L’Orchestre symphonique de Montréal accueille les Marseillais aux accents de rap et de hip hop
Par : Cyriel Truchi-Tardivel
Voilà trois années que le mythique groupe de rap français IAM était programmé pour une série de concerts exceptionnels avec l’Orchestre symphonique de Montréal. Depuis 2020, cet événement a été reporté puis annulé, au grand désespoir des fans, pour finalement se concrétiser au mois d’octobre 2023. Quatre dates très, très attendues par le public québécois.
Il faut dire qu’au fil des années, IAM est devenu un groupe légendaire. Formé en 1989, il se compose à l’origine d’Akhenaton (Philippe Fragione) et Shurik’n (Geoffroy Mussard) au chant, de Dj Kheops (Éric Mazel), Dj Imhotep (Pascal Perez) aux platines, de Kephren (François Mendy), et anciennement de Freeman (Malek Brahimi). Avec des textes engagés, profonds et sincères, dépeignant le quotidien des banlieues françaises, des abus des politiques, ou encore les injustices criantes de notre monde; le tout servi sur des samples hip hop, IAM est rapidement devenu incontournable. Le groupe est aujourd’hui reconnu comme l’un des piliers du rap français et comptabilise plus d’une dizaine d’albums studio à succès, de nombreuses collaborations, des tournées dans tout l’Hexagone et au-delà, et un public solide qui le suit depuis de nombreuses années.

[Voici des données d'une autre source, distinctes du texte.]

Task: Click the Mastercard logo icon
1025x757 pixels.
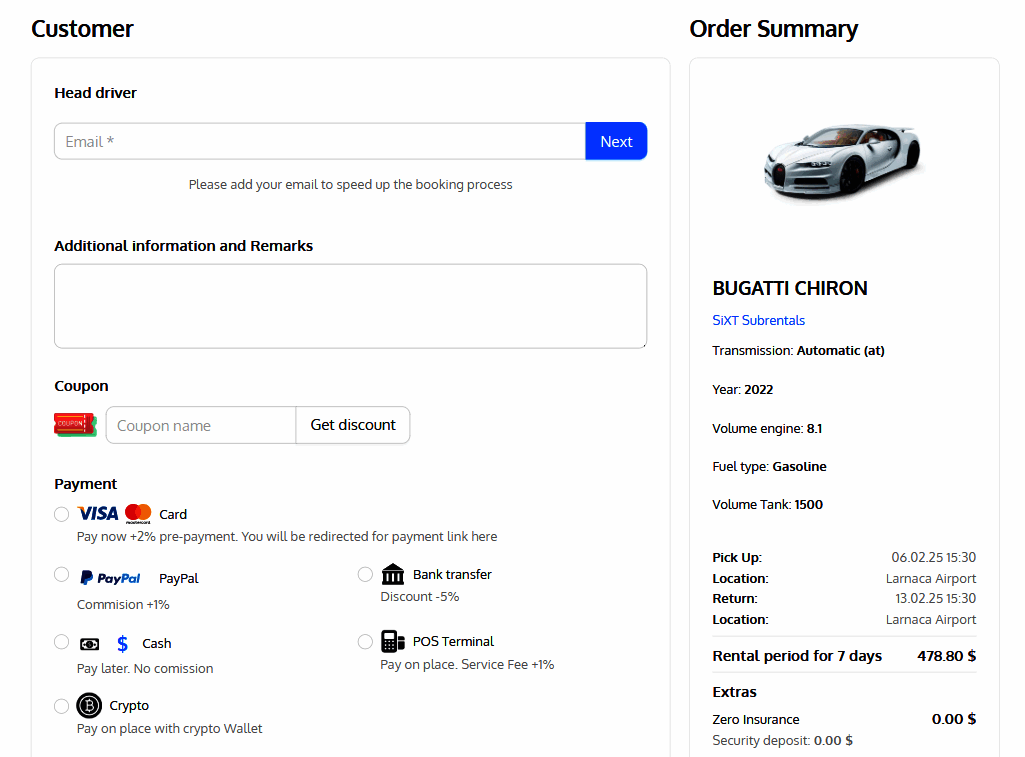Action: point(138,513)
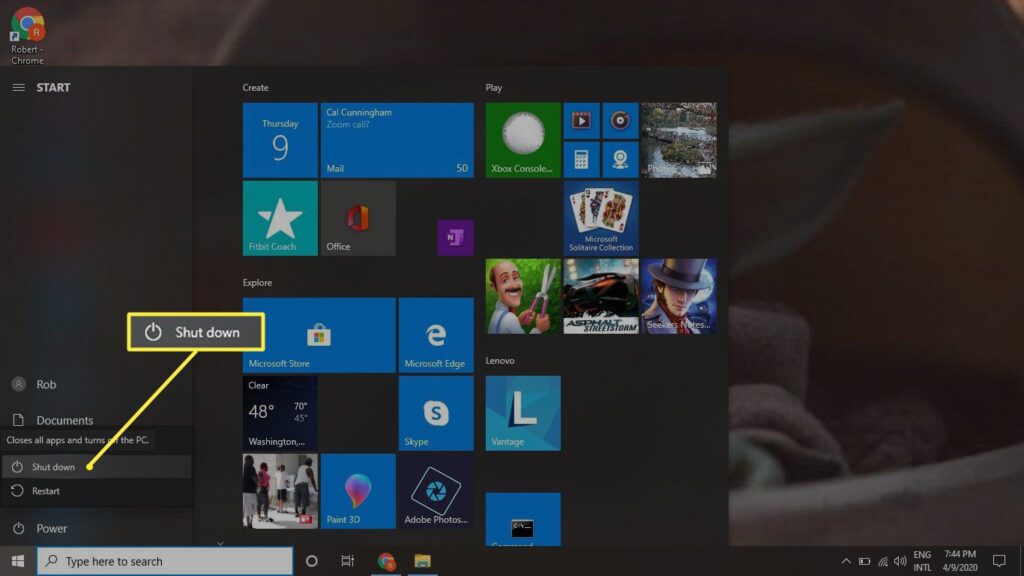Open Microsoft Solitaire Collection tile
Image resolution: width=1024 pixels, height=576 pixels.
click(x=601, y=218)
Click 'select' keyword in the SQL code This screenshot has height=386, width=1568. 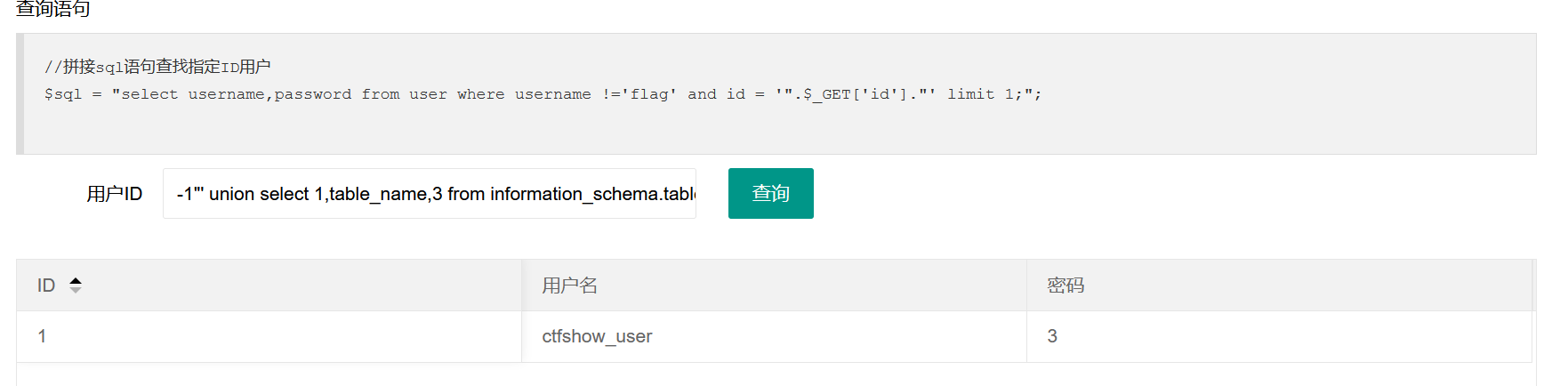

Sur la magnifique scène de la salle de l’OSM, la cheffe d’orchestre Dina Gilbert et l’Orchestre symphonique de Montréal se mêlent aux rappeurs français pour une collaboration époustouflante. Dina Gilbert n’en n’est pas à son premier coup d’essai. Passionnée par la démocratisation de la musique classique, elle collabore avec divers artistes hip hop français (IAM, Mc Solaar, Youssoupha, …) tout en dirigeant des ateliers interactifs pour les enfants, et en étant la cheffe d’orchestre principale des Grands Ballets Canadiens et la directrice musicale de l’Orchestre symphonique de Kamloops (Colombie-Britannique).
Pour parfaire cette belle équipe, on retrouve à l’orchestration Blair Thomson et à la mise en scène Marcella Grimaux.
Pour ces concerts événements, c’est un public hétéroclite qui se mélange pour vibrer ensemble au son d’IAM qui « casse la baraque avec des lyrics tonitruants ». Les jolies robes et tailleurs se mêlent aux casquettes et baskets. Le public est unanime dans son engouement et son ovation aux artistes. La cheffe d’orchestre, l’OSM et IAM sont accueillis sur scène par un public debout, applaudissant à tout rompre. Différents des traditionnels concerts hip hop, aux premiers accords, le public est perplexe. Faut-il rester assis ou se laisser porter par la frénésie et se lever pour danser? Très respectueux et si heureux de la prestation des artistes, c’est d’une même respiration, en accord, que le public se lèvera pour danser et chanter avec le groupe, et pour savourer toute la particularité et l’émotion de ce concert avec certains moments assis.
Grosse surprise, IAM reprend la quasi-totalité de son album phare « L’école du micro d’argent ». Un album sorti en 1997, qui marque un tournant majeur dans la carrière du groupe. Vendu à plus d’un million d’exemplaires, couronné de deux récompenses aux Victoires de la musique et qui recevra la certification de « disque de diamant ». Le public est extatique pendant que les artistes enchaînent les tubes comme « L’école du micro d’argent », « Née sous la même étoile », « la saga », « Petit frère », « L’empire du côté obscur »… Des textes emprunts de poésie et d’une grande beauté pour conter une réalité brutale et violente.
Les voix des deux choristes Meryem Saci et Malika Tirolien apportent une douceur et une puissante vibration féminine de soul et de jazz. Pendant deux heures, bon nombre de personnes dans l’audience font un retour dans le passé, une douce nostalgie qui fait bouger les têtes et les corps tout entiers.
Avec des textes aussi travaillés, il est dommage que les voix n’aient pas été plus claires à l’oreille. Les paroles des chanteurs Akhenaton et Shurik’n (grands artistes poètes humanistes), étaient parfois noyées par la musique de l’OSM. Espérons que ce détail sera réglé pour les trois dates restantes. Le public lui, ne s’en offusque pas, chantant en cœur les paroles d’un album de légende.
Une émotion vibrante a rempli la salle de l’OSM et chacun.e des personnes présentes ce soir-là. Du public de la première heure aux jeunes gens nés bien après les premiers succès d’IAM et qui ont découvert le groupe par la filiation des goût musicaux parentaux, tou.te.s sont unanimes, ce fut merveilleux!